Isso explica o motivo do senador achar que não tem nada de mais aceitar favores de alguém acusado de envolvimento com o jogo de azar. Além disso, qual o problema do governador de Goiás, Marconi Perillo ter vendido uma casa ao Cachoeira e ter aceitado uma caixa do bicheiro com R$ 50 mil dentro? Afinal, tudo faz parte da “la famiglia Brasília”. O Mendonça, chefe do Lineu em A Grande Família, é uma alegoria do homem cordial.

Essa discussão tem tudo a ver com a economia. A “engenharia econômica” popularizada pela escola de Chicago sugere que a economia e ética não se confundem. O mercado prescinde de ética e em busca do auto-interesse o agente pode tirar férias morais na província econômica. Ocorre que, se olharmos para os primórdios da teoria econômica veremos que a economia política surge como matéria da filosofia moral.  Ou seja, a preocupação com o lugar da ética na ação humana tem raízes profundas na história do pensamento econômico.

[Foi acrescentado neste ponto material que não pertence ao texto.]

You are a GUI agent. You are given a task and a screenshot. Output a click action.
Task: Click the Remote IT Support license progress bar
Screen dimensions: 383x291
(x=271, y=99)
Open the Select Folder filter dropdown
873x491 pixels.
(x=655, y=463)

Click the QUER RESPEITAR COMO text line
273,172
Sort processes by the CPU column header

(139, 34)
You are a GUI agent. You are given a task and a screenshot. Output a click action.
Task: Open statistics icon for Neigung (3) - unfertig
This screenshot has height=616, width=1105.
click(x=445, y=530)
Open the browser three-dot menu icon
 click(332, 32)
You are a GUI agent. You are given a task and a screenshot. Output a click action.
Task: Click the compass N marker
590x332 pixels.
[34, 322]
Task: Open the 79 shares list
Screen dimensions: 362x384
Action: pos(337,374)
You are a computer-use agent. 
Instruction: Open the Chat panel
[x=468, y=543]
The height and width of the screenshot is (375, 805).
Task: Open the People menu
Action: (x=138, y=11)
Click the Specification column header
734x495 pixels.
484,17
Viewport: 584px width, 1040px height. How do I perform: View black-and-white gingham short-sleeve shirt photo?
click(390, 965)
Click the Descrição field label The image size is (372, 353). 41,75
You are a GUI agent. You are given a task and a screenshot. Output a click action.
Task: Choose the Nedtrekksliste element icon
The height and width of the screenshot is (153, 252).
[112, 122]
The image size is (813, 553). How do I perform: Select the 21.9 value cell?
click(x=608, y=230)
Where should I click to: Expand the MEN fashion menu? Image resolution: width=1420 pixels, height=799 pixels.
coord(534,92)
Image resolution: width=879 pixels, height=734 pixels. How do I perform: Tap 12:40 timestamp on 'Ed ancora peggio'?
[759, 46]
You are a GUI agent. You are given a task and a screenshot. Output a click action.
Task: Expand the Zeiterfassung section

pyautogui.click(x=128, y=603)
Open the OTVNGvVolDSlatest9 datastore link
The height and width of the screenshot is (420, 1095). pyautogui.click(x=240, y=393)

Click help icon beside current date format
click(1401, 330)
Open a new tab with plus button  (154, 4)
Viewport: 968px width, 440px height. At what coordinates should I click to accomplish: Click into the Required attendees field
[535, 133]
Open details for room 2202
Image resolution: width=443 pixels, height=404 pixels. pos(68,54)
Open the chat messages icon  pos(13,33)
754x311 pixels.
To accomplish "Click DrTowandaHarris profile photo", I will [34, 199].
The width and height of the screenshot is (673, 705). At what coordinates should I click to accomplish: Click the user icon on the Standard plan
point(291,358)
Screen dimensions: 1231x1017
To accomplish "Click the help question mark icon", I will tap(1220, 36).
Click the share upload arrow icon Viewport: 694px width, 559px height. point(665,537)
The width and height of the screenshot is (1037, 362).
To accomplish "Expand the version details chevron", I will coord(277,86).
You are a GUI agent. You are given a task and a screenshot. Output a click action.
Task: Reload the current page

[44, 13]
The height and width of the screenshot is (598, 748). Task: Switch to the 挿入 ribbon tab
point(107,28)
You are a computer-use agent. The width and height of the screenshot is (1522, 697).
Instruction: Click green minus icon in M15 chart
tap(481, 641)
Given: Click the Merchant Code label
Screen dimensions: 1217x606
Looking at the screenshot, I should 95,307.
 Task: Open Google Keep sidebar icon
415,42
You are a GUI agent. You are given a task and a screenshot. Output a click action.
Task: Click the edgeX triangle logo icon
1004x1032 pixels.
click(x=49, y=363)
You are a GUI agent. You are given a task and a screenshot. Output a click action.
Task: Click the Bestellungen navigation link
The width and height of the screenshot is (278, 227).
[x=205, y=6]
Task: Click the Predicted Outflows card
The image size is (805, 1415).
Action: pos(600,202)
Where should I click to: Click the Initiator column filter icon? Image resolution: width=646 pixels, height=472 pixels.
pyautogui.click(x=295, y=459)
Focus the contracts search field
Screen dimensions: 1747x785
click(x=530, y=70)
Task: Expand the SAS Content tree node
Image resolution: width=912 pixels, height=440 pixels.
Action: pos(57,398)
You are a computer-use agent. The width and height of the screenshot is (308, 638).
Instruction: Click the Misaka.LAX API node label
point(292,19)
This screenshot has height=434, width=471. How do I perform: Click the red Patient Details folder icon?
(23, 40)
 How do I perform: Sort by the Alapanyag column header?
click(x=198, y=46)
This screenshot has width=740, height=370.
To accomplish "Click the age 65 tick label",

E o estudo de autores como Hume, que hoje, dia 26, comemora-se 301 anos de nascimento, sugere que a ética importa no resultado econômico da sociedade, que a economia de mercado corre sérios riscos se seus participantes não agirem com ética e respeito às normas de conduta aceitas e que somente a coesão social, ideologia tão escassa entre os brasileiros é o vetor que transformará aquilo que vemos no noticiário político. Mas, a semente é forte. Trezentos anos de herança colonial fez nascer uma erva daninha de difícil extirpação.

2 Comentários leave one →
  1. Antônio Galdiano permalink
    abril 26, 2012 5:27 pm

    A própria idéia de preço (valoração) envolve um equilíbrio entre a oferta (seja de produtos, mão-de-obra ou comportamentos) e a demanda. Note que a construção do preço (valoração) é social e representativo dos desejos e escassezes enfrentados pelos agentes envolvidos, e que se a sociedade busca melhor qualidade moral dos agentes públicos (lucro no longo prazo) ela deve primeiro internalizar os custos (prejuízo no curto prazo) de um comportamento realmente adequado, dando o exemplo e buscando esquivar-se das benesses ilegais e lamentavelmente banalizadas em nossa cultura. Ora, se mesmo uma taxa de juros exorbitante (quando referenciada internacionalmente) não é incentivo econômico adequado para direcionar as famílias brasileiras a poupar, a pensar a decrepitude de uma velhice que só será digna com reservas adequadas, a pensar a possibilidade de imprevistos na área de saúde, emprego, etc que possam absorver somas maiores, i.e., a direcionar parte dos resultados econômicos da bonança atual para se contrapor a possibilidade real uma situação pior, ainda que momentânea, no futuro; porque temos a ilusão de que um conceito menos palpável, mais abstrato como ética, também com trade-off entre curto e longo prazo, será corretamente analisado por nosso povo?
    Você enxerga o problema dessa forma também Luiz? Você também tem essa percepção de uma gradação entre conceitos econômicos(mais imediatos, ligados a lida diária) e conceitos éticos(mais amplos e frutos de uma reflexão abstrata maior)? Isso, para mim, parece ser bastante intuitivo.
    Se você tiver um diagnóstico próximo ao meu, verá que estamos em uma situação pior situação do que é noticiada…
    Puxa cara, pra falar verdade isso poderia ser até um tema interessante de pesquisa. Legal! Vou procurar correlacionar essas variáveis e ver o que dá!

  2. Luiz Henrique Pacheco permalink
    abril 26, 2012 8:26 pm

    Claro, concordo contigo Antônio. O juros é o custo da espera. A sociedade brasileira, que não gosta de esperar (50 anos em 5) acaba tendo que experimentar baixas taxas de poupança e de crescimento. Ética é fator de produção e importa tanto qunato a poupança, por isso os dois conceitos se relacionam. Só que eu não acho que ética e outros valores morais sejam coiceitos tão abstratos assim. Eles residem no processo que cria as crenças sub racionais. Não é algo ideológico.
    O brasileiro se confunde com a ética porque achamos que somos melhores do que está aí. Muitos descreem na lei dos grandes números, ou melhor só tomam conhecimento da parte que afirma que a parcela individual não é importante ao todo, o problema é o somatório de cada parte. E o resultado da ética política brasileira é que o todo é maior que a soma das partes, porque não nos reconhecemos no que vemos no noticiário. Olha aí, mais um conceito economico se relacionando à ética.